Il peschereccio sfuggito al sequestro si trovava in acque che l’Italia, ed il resto del mondo, considerano internazionali

MAZARA. La marineria riflette e poi si arrabbia. Non va giù questa storia del confine delle acque territoriali libiche da anni al centro dell'attenzione e che non è stata mai risolta. La vicenda del peschereccio "Airone" riapre un problema antico e di grande spessore per l'economia della città. Non potere pescare nelle acque internazionali prospicenti la zona esclusiva libica, è un disastro per la marineria di Mazara sul fronte dell'economia e della finanza. Le acque territoriali libiche si estendono a 12 miglia nautiche dalla costa alle quali si aggiungono altre 12 miglia relative alle acque della zona contigua. Oltre le 24 miglia dalla linea di costa le acque sono libere per l'attività di pesca, transito, etc. nonostante qualsiasi altra affermazione unilaterale, presuntuosa ed illegale, della Libia.
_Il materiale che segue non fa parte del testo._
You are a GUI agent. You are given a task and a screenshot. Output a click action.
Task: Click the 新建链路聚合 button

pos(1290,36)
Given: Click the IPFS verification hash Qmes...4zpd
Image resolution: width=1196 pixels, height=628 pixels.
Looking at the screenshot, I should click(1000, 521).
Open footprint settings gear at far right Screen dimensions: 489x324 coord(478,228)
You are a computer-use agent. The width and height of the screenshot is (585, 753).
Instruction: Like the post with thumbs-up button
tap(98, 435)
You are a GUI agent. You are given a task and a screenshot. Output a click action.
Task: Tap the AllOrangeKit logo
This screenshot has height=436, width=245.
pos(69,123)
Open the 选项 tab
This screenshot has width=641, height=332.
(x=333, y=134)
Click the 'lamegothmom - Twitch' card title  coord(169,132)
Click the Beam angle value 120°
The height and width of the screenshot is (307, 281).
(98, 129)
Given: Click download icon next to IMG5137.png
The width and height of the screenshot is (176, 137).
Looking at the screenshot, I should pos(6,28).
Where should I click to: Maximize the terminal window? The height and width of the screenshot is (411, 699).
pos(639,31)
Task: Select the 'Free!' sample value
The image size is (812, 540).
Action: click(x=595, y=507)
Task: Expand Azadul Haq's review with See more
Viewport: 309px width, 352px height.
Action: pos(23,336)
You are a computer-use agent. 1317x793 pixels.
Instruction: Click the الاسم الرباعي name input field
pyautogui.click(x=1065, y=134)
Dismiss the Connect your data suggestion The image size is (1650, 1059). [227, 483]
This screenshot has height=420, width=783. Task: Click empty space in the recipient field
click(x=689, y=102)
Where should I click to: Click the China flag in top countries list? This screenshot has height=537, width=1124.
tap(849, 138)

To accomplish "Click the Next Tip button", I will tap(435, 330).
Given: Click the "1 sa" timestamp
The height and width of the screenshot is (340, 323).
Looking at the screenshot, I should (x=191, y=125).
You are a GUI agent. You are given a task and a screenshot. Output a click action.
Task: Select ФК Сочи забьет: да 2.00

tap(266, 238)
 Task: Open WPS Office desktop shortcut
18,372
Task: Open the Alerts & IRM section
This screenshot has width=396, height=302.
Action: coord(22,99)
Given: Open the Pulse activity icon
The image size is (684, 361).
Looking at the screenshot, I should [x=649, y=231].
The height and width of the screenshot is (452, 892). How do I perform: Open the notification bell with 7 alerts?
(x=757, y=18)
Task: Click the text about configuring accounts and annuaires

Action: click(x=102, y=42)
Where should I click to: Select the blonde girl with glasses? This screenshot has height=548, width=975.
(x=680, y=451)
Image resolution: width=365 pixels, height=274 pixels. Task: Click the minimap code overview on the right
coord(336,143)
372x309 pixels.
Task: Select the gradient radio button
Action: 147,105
Nel caso del sequestro dell'Airone, secondo la registrazione video effettuata da SkyTV24, si sente il comandante del rimorchiatore libico dare la posizione di 33 gradi nord e di 14gradi e 42 primi est. Questo punto si trova a circa 30 miglia di distanza dal punto della costa più vicino, ovvero quella della zona di Al-Khums e del suo porto industriale. Non solo. Il punto nave si trova a 40 miglia dal porto di Misurata. Quindi è ovvio che l'Airone si trovava in acque che l' Italia, ed il resto del mondo, considerano internazionali. A questo punto sarebbe opportuno che qualcuno spiegasse, una volta per tutte ai libici, che la linea del trentatreesimo parallelo non rappresenta il confine libico, che Gheddafi, con provvedimento unilaterale, ha trasferito fino a 74 miglia, ma solo una riga sulle carte nautiche.